First, I have to say that I find it hilarious that in points one and three, Eran Shayshon resorts to quoting an article I wrote for my student newspaper when I was 19. I’m almost 40 so it’s oddly flattering. As I said the last time this article was dug up, I don’t respond to this kind of slime: “The article in question was written when I was in first year university. I look forward to the follow up exposé revealing that, in that very same year, I wrote college essays about books I had not actually read.”

As for the quote from my Ramallah speech, I did not advocate for a particular political solution but for a wide spectrum of debate on the subject. Here’s the quote in context:

“I don’t really think that Obama is FDR, but I can tell you this: he needs us to make him do it. He needs that mass movement, that global mass movement, putting pressure on him because boy is he getting pressure from the other side. And when he takes this tiny little tentative stand – ‘no more [Israeli] settlements [in the Occupied Palestinian Territories]‘ – suddenly this is a crazy progressive position. How about no settlements? We need to move the bar. We need to put really radical positions out there. How about a one state solution? How about a no state solution? Let’s get out there and make a lot of noise and build a mass movement for peace and justice in a way that is totally unapologetic, that doesn’t cater to the racists. That doesn’t apologize for itself. That knows that it is within the greatest traditions of anti-racism whether they are in South Africa in the liberation struggle, or whether they are in the Jewish community.”

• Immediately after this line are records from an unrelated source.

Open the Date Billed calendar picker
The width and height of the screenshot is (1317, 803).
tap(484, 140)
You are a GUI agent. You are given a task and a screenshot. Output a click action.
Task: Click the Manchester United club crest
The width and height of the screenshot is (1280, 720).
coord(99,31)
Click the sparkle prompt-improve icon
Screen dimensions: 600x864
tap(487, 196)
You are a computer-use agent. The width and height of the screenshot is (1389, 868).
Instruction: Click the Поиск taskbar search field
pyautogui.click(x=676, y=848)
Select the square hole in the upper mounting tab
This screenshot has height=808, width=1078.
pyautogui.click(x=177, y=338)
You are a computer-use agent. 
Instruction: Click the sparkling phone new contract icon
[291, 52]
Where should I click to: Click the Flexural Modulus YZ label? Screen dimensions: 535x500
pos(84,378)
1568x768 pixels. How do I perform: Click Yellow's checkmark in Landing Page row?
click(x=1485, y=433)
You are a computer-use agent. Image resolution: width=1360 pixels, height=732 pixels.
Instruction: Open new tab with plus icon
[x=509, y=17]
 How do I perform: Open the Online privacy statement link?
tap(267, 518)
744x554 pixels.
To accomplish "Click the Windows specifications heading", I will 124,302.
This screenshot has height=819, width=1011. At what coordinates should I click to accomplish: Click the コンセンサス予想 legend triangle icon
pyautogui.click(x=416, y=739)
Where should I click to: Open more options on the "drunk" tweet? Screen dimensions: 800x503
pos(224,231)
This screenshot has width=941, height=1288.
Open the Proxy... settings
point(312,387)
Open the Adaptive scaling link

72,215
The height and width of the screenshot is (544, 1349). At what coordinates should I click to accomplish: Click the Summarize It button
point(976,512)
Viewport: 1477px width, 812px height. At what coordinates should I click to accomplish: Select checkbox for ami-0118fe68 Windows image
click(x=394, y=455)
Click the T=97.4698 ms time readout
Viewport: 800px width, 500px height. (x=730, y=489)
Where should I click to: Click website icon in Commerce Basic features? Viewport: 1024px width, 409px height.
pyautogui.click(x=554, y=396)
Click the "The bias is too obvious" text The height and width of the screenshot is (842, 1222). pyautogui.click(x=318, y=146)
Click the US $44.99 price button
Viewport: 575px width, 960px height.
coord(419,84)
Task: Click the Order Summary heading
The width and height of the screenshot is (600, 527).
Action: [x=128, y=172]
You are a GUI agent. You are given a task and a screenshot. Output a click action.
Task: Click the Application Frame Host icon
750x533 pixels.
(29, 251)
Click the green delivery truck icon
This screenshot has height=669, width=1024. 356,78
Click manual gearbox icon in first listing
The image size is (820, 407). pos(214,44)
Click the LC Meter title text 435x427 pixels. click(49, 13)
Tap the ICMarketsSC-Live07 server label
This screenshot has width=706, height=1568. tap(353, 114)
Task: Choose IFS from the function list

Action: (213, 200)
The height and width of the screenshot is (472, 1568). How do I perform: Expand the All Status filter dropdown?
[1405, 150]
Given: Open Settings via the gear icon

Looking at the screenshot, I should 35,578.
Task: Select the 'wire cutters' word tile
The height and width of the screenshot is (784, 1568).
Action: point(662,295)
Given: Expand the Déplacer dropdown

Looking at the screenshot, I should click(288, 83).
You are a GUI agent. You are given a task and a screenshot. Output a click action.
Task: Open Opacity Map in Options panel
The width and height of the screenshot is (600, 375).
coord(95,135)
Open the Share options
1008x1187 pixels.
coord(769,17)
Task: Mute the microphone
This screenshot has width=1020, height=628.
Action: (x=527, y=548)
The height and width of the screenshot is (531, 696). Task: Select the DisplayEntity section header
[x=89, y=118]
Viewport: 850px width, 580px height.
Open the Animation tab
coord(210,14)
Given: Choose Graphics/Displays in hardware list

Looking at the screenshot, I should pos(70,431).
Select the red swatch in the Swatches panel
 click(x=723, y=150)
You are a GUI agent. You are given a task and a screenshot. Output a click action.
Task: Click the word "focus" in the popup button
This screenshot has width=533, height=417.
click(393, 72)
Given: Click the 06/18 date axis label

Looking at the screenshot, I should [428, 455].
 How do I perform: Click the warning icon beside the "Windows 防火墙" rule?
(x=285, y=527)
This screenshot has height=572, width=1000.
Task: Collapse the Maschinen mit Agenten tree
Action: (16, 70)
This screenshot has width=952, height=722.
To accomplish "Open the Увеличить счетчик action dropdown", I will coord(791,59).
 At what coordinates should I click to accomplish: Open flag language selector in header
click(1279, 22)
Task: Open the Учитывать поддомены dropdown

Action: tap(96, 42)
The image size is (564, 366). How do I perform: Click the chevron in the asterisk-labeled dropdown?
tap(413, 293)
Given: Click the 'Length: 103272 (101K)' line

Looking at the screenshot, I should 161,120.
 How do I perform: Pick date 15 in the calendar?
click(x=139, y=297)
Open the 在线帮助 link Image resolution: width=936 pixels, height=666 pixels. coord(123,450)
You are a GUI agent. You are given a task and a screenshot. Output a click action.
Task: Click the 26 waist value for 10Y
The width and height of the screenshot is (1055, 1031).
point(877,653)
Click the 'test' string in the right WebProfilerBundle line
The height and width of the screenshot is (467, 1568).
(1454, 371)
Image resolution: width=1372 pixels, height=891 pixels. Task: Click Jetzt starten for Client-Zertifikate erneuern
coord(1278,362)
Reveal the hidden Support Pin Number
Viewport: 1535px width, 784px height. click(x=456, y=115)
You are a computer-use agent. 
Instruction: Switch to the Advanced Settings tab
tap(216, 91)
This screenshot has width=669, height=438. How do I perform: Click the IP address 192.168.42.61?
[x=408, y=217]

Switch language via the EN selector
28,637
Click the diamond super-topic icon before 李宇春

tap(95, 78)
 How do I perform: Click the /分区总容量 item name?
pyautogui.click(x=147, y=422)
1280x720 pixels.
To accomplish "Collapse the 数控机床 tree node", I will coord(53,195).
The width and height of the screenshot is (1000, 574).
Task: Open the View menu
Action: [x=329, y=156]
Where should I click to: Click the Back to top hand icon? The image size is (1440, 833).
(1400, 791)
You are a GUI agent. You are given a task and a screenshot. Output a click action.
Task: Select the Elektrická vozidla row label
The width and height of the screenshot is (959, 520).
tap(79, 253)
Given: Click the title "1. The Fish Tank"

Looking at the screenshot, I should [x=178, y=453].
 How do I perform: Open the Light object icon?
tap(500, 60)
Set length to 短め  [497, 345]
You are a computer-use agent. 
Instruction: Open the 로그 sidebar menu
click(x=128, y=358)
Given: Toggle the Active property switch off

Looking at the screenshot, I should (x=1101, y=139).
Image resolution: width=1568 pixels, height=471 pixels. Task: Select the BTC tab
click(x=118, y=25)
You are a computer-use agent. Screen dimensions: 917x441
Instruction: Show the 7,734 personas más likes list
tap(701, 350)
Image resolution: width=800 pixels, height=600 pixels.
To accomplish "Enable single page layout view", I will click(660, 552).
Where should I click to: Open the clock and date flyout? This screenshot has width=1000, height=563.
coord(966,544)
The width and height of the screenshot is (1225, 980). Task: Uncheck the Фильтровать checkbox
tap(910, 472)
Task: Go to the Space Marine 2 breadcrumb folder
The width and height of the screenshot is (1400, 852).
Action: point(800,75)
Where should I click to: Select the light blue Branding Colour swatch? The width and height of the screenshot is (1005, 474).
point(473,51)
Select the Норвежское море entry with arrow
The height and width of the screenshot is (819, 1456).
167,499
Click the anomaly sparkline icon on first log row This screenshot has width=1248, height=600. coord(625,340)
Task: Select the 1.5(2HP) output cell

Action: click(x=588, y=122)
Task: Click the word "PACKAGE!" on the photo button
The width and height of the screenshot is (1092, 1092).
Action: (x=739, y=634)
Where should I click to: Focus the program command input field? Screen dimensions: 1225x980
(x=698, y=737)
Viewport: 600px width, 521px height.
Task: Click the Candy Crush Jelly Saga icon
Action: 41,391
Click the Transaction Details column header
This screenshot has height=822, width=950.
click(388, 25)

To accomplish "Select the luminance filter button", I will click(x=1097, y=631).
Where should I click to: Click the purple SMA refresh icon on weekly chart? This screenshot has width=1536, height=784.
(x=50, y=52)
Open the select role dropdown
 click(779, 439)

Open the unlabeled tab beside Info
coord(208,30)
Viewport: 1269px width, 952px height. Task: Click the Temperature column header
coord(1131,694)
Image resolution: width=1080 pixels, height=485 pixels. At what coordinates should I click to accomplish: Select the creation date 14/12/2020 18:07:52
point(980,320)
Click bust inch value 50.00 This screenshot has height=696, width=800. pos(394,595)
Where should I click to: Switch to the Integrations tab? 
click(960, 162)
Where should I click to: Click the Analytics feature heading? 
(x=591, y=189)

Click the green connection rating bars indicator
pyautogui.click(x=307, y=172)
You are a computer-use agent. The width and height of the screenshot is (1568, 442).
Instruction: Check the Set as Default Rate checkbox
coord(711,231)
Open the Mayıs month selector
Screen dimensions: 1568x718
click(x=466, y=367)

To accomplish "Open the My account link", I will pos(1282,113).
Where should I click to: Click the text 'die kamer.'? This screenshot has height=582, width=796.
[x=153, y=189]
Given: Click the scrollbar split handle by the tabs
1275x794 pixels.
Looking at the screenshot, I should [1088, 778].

I fully stand behind the statement; it’s why I like this website so much.

Shayson claims that I have written that Israel should face BDS tactics “not because it is the only state which deserves it, but because it is the only state where such punishment would ‘actually work.’” For this, he points to an op-ed I wrote in the Guardian. Please do follow the link. You’ll see that the article didn’t say that Israel is the only country that should face these tactics, it said this: “Boycott is not a dogma; it is a tactic. The reason the strategy should be tried is practical: in a country so small and trade-dependent, it could actually work.”

Plenty of countries fit this description, and I have supported boycotts in other national contexts when they have been called for and when they had a chance at being effective, starting with the South African anti-Apartheid campaign in the eighties. [more]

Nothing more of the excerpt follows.